1. My mom can rock a pair of TED hose compression stockings like nobody’s business. She even pulled them off with formal wear at two weddings this summer. Who needs fish nets?
2. I am apparently of the age where doctors seem to feel I am the keeper of and the person whom should be consulted about my parents’ health history and concerns as well as the medications they are on. And I am absolutely not comfortable with that. When my mom was in the hospital, her neurosurgeon (who was quickly dubbed as being “my buddy”) would direct all conversation about my mom’s condition to ME…despite the fact that my father, the patient’s HUSBAND, who is of sound mind and body, was also in the room. Dude, my parents are just turning 60. They aren’t that old. I’m not committing them to the nursing home quite yet. I still refuse to believe I am old enough to be the mother of a seven-year-old, let alone keep track of the bazillion and one medications you are about to put my mother on. Give me a few more years to defer all important decisions to my parents. I’m not the matriarch yet. Geez.

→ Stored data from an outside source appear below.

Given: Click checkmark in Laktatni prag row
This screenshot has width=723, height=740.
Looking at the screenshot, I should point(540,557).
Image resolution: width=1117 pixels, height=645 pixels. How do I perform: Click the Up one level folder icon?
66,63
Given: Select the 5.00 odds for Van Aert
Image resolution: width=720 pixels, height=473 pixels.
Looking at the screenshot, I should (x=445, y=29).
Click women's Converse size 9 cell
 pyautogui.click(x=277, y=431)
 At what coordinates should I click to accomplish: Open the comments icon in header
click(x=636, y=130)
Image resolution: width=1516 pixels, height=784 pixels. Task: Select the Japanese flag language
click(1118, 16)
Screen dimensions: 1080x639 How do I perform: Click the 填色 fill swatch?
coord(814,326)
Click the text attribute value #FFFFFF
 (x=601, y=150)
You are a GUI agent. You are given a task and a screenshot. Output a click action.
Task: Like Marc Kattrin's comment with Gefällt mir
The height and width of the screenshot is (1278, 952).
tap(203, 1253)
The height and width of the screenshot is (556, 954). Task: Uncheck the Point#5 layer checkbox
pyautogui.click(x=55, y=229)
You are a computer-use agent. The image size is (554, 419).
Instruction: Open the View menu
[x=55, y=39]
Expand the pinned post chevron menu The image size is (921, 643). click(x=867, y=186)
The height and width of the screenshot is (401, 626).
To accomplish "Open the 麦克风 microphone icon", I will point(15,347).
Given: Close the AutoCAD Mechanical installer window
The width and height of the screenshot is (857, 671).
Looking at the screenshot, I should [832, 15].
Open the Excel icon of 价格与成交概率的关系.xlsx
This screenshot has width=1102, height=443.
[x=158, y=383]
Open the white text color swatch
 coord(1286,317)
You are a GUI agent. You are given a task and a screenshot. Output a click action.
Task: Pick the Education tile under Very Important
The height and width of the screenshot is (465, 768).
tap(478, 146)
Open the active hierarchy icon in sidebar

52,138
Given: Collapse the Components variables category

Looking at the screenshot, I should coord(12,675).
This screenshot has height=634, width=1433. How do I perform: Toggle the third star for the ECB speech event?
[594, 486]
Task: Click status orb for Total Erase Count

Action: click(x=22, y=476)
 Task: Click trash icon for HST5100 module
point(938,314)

3. No matter how young you are, everyone who uses a walker ends up looking like my Great Aunt Ginny, God rest her soul. Sorry, Mom. You were totally doing the Aunt Ginny shuffle.
4. The best motivation for not having to be confined to a wheelchair for the rest of your life is to order your wheelchair from a company who never actually delivers said wheelchair. It’s a long and ridiculous story (as are most things health insurance related), but basically, my mom never got the wheelchair they ordered. So it’s a good thing she’s walking now.
5. When the going gets tough, you realize how amazing your friends and family are. My mom is lucky to have so many people who care about her. The outpouring of prayers and support was vast. Even better was the number of friends and family who were literally at my mom’s side; bringing dinners, driving her to therapy, keeping her company at home before she got the green light to be by herself, and taking her to the store or just out to lunch. That did wonders for my mom’s spirit. But it also put my dad at ease as he went back to work, enabled my sister and I to keep our own households running, and helped my brother deal with being in another city, knowing that mom was cared for. We are all so grateful for this band of generous souls.
6. My mom is pretty bad ass. If you would have asked me that day in the emergency room if I thought my mom would be where she is today, doing what she is doing less than six months from the accident, I probably would have said no. Not because I didn’t have any faith in my mom, but simply because everything was so unknown and, frankly, scary. But my mom did not let that get the better of her. And I know that she is doing as well as she is today not only because of the miraculous way the body can heal itself, but mostly because my mom decided on how she wanted things to be. And she made it so.
So Happy 60th Birthday, Mom! Welcome to the decade of second chances, you compression stocking fashionista, you. Love you.